Gedenkstätte und Karstschauhöhle Heimkehle

Liebe Besucher:innen,
aufgrund der Ferienzeit sind zu folgenden Terminen wegen Gruppenanmeldungen kleinere Änderungen im Führungsbetrieb zu erwarten:
3.8.2021: Führungen um 14:00 und 16:00 Uhr
10.8.2021: Führungen um 14:00 und 16:00 Uhr
11.8.2021: Führung um 10:00 Uhr
17.8.2021: Führungen um 14:00 und 16:00 Uhr
24.8.2021: Führungen um 14:00 und 16:00 Uhr
Selbstverständlich sind wir auch an diesen Tagen bemüht, unsere Tagesgäste optimal zu betreuen, und bitten Sie um Verständnis und Geduld bei organisatorischen Ablaufänderungen.
An den übrigen Öffnungstagen begrüßen wir Sie regulär.

Ein geologisches Phänomen

Glasklare unterirdische Seen und eine über 22 Meter hohe Halle – der Große Dom – erwarten die Besucher der Höhle Heimkehle.
Dieses beeindruckende Naturphänomen der sogenannten Laughöhle wurde über Jahrtausende von den Flüssen Thyra, Krebsbach und Krummschlacht aus dem weichen Untergrund des Sulfatkarstes gewaschen. Dabei haben sich ganz besondere Hohlräume herausgeformt: Eine breite horizontale Fläche bildet die sogenannte Laugendecke. Die Sohle – der begehbare Boden der Höhle – ist dagegen schmaler, die Wände öffnen sich naturgemäß um 45 Grad nach oben. So entsteht eine trapezförmige Rinne.
Nur ganz wenige Höhlen dieser Art können besichtigt werden – die Heimkehle gehört dazu. Mit insgesamt zwei Kilometern Länge ist sie eine der größten Höhlen im Südharzer Karstgebiet. 600 Meter sind touristisch erschlossen. Seit 2019 trägt die Karstschauhöhle Heimkehle das Prädikat »Nationaler Geotop«.
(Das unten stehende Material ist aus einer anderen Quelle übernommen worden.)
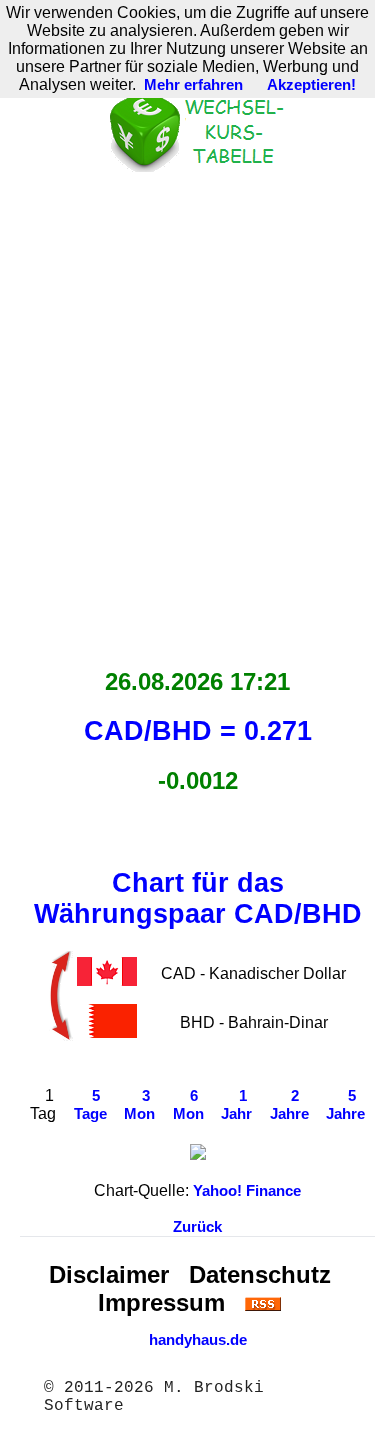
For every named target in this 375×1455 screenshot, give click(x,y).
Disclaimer (109, 1274)
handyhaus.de (198, 1340)
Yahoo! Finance (247, 1191)
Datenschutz (260, 1274)
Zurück (197, 1227)
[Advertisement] (187, 414)
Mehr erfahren (193, 85)
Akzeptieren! (311, 85)
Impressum (161, 1302)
Touristisches Highlight im Südharz – seit 100 Jahren

Erstmals urkundlich erwähnt im Jahr 1357, wurde die Höhle Heimkehle 1920 unter Theodor Wienrich touristisch erschlossen. Am 12. September desselben Jahres wurde sie für den Besucherverkehr geöffnet. In den Folgejahren etablierte sich die Schauhöhle zu einem Ausflugsziel überregionaler Ausstrahlung und erzielte Besucherrekorde.

Gedenkstätte

Der Zweite Weltkrieg beendete den Schauhöhlenbetrieb. Ab dem 12. März 1944 wurde in den Hohlräumen ein vor Luftangriffen geschütztes Produktionswerk aufgebaut. Bis zum 4. April 1945 mussten dort unter menschenunwürdigen Bedingungen KZ-Häftlinge Fahrgestellteile für das Flugzeug JU88 der Junkerswerke Dessau herstellen. In dieser Zeit entstand in Rottleberode ein Außenlager des KZ Mittelbau-Dora.
Nach Kriegsende wurden aufgrund der Direktive des Alliierten Kontrollrats die Rüstungsbauten und Höhleneingänge gesprengt.
Eine Mahn- und Gedenkstätte im Kleinen Dom erinnert an dieses dunkle Kapitel in der Geschichte der Höhle Heimkehle.
Erst am 25. April 1954 konnte die Heimkehle als Schauhöhle wiedereröffnet werden.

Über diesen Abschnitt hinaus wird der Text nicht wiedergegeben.